ETL & Transformation:

AWS Glue jobs performing schema detection, source data cleansing, deduplication, and Parquet conversion.
Apache Hudi on EMR enabling SCD-style operations and incremental writes.
Redshift-loading via COPY and Glue upsert logic.

Orchestration: Automated workflows via Amazon MWAA (Managed Airflow), coordinating Glue jobs, EMR tasks, and Redshift script execution with event-driven triggers and scheduling.
Data Governance: Centralized metadata in AWS Glue Data Catalog and enforced lake permissions via Lake Formation.
AI/ML Foundation: Architecture designed to enable downstream ML workloads with clean, cataloged datasets, S3/Redshift integration, and schema versioning.

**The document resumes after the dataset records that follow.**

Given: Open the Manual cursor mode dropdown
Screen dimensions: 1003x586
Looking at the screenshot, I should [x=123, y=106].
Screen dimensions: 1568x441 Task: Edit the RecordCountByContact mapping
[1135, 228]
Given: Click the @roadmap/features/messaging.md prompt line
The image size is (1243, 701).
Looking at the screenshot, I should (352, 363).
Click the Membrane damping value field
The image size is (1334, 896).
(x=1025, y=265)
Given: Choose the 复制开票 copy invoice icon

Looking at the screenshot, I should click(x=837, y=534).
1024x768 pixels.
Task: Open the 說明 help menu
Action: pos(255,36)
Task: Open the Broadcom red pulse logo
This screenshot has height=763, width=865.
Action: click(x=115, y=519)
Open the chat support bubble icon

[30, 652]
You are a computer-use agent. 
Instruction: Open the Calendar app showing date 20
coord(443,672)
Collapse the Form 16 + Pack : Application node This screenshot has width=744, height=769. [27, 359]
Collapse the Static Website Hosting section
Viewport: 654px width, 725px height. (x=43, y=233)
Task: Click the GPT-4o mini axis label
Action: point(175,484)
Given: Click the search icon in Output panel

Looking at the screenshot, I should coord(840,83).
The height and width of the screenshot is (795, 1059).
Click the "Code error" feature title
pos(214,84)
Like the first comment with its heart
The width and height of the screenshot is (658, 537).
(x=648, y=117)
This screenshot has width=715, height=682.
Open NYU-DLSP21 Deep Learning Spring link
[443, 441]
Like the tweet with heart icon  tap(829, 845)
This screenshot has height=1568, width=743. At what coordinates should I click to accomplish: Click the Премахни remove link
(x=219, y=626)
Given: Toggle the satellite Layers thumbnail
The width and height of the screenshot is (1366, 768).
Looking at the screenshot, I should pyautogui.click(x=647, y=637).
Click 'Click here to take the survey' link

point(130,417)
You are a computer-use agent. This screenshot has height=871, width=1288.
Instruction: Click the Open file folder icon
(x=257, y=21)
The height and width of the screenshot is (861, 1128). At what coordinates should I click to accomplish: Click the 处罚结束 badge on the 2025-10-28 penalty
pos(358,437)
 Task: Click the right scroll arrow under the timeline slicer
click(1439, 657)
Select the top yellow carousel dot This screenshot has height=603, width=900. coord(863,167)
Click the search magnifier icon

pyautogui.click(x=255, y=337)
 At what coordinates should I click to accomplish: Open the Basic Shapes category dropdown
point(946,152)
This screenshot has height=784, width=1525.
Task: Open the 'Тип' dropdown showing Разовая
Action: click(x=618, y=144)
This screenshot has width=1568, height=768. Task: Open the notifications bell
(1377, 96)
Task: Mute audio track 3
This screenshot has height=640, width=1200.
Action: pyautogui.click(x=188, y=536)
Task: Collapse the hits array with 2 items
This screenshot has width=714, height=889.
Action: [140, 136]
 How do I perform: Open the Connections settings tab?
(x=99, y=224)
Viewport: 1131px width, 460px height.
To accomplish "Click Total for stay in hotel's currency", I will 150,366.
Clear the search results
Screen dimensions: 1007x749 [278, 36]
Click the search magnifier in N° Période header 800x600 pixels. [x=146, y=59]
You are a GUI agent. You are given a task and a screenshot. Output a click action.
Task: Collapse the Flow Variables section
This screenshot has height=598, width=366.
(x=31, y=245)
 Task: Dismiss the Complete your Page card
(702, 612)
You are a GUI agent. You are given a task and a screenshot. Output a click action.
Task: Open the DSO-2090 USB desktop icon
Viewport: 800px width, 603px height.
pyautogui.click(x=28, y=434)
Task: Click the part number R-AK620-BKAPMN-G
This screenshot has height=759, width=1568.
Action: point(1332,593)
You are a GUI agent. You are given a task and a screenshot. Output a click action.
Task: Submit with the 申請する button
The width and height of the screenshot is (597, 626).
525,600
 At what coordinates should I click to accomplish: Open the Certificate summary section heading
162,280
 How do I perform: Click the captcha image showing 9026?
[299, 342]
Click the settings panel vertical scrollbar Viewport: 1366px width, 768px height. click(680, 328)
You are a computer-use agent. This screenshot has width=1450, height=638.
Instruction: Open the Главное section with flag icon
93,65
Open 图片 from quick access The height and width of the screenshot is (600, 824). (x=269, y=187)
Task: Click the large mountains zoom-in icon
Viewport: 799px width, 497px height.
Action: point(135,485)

Tech Stack & Infrastructure

Cloud Platform: AWS
Storage: Amazon S3 (data lake), Amazon Redshift (data warehouse)
ETL & Transformation: AWS Glue, Apache Hudi on EMR
Orchestration: Amazon MWAA (Apache Airflow)
Governance: AWS Glue Data Catalog, AWS Lake Formation
Migration Tools: S3 → Redshift COPY, Glue incremental upsert logic
Formats & Modularity: Parquet, SCD, hot/cold storage strategies

Key Innovations & Learnings

Efficient Incremental Loads: Unified Parquet conversion using Glue + Hudi's upsert capabilities enables cost-effective incremental processing.
Robust Orchestration: MWAA DAGs manage error recovery, retries, and dependencies across Glue, EMR, and Redshift tasks.
Governed Lake-to-Warehouse Flow: Central metadata and unified access enabled secure, scalable data processing pipelines.
Scalable Migration Strategy: Balanced hot (frequently accessed) vs cold (historical) data to manage costs and performance.
Modular Architecture: Clearly separated source, transform, and loading layers with reusable components and orchestration.

Outcome & Impact

Performance & Scalability: Successfully migrated legacy systems, enabling petabyte-scale analytics in Redshift.
Operational Automation: Fully automated ETL pipelines with event-driven triggers and scheduled orchestration.
Secure & Governed Data: Catalogue-driven governance fosters data trust, discoverability, and compliance.
ML-Ready Platform: Prepared datasets support future AI/ML workloads with structured access paths and schema evolution support.
Production-Grade Infrastructure: System is designed for parallel workloads, reuse, and cost-effective storage management.